Anyway, ncgirl21 you asked for my stats. If you have the time to run it for me?

Age 39
Weight 117.26 lbs (53.3 kgs)
Height 5ft 3 inch (1.60 m)
Activity level. Exercise 5-6 days a week 60 mins. (3 weights and 4 or 5 cardio sessions).

Many thanks


----------



## ncgirl21 (Sep 15, 2004)

lorrie said:
			
		

> Age 39
> Weight 117.26 lbs (53.3 kgs)
> Height 5ft 3 inch (1.60 m)
> Activity level. Exercise 5-6 days a week 60 mins. (3 weights and 4 or 5 cardio sessions).
> ...




BMR= 1333
Maintain= 2193
1 lb. per week= 1693
2 1b. per week= 1193


So............... my suggestion is this:

Sunday- 2100
Monday- 1200
Tuesday- 1700
Wednesday- 1200
Thursday- 1700
Friday- 1200
Saturday- 1700

You seem very active to me, if you don't think your quite as active, drop 100 from the higher days, but don't go below 1200.  Good Luck!


----------



## lorrie (Sep 15, 2004)

NCgirl21

What a lady, thanks for you helpfulness and support. I´ve dropped 22lbs so far and have got into a rut recently. I like the daily allowances you worked out. I was just reading this morning about the zig/zag- high/low method for carbs. 

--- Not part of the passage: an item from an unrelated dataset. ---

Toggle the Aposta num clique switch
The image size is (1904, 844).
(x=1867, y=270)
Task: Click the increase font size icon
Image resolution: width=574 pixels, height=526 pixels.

I especially like the weekend calories.
Good luck with your goals.


----------



## Jodi (Sep 15, 2004)

Personally for any new dieter/lifter I wouldn't suggest calorie cycling.  I think sticking to a ratio would be better until learning how to eat properly in conjunction with lifting.


----------



## GoalGetter (Sep 15, 2004)

Jodi said:
			
		

> Personally for any new dieter/lifter I wouldn't suggest calorie cycling. I think sticking to a ratio would be better until learning how to eat properly in conjunction with lifting.


 I was JUST going to ask about that after reading nc's suggestions to lorrie. 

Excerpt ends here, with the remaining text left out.